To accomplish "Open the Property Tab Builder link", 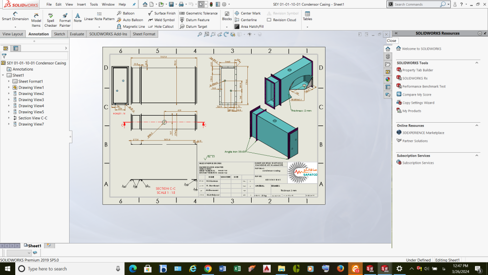I will pyautogui.click(x=417, y=70).
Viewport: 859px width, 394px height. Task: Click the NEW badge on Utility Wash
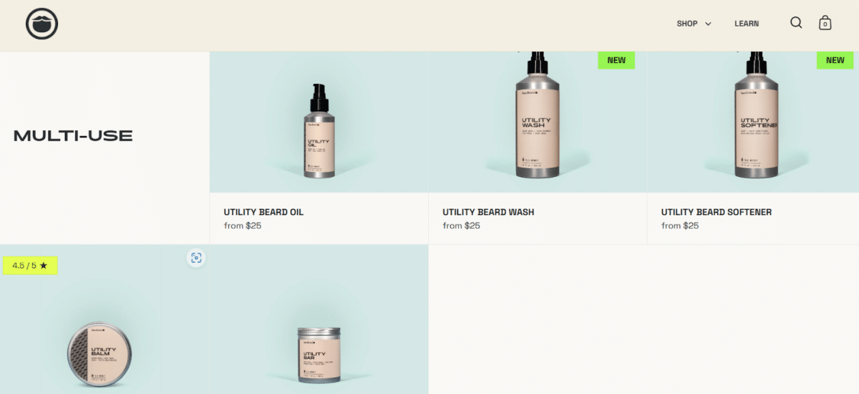[x=616, y=60]
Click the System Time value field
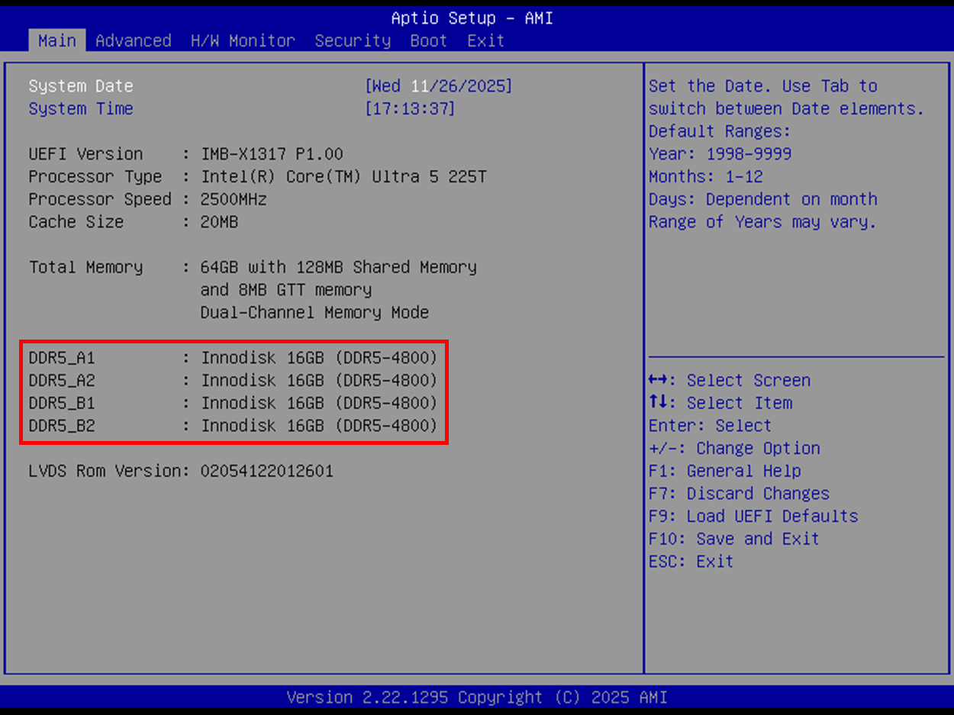 pos(410,109)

§

- WHAT YOU ARE ASKED TO DO
Leave the pictures out. Output exactly, and only, the lines from the one with "Viewport: 859px width, 394px" through the last line of the listing above, both included.

- TASK SOLUTION
Viewport: 859px width, 394px height. Task: Click the NEW badge on Utility Wash
[x=616, y=60]
Click the System Time value field
 pos(410,109)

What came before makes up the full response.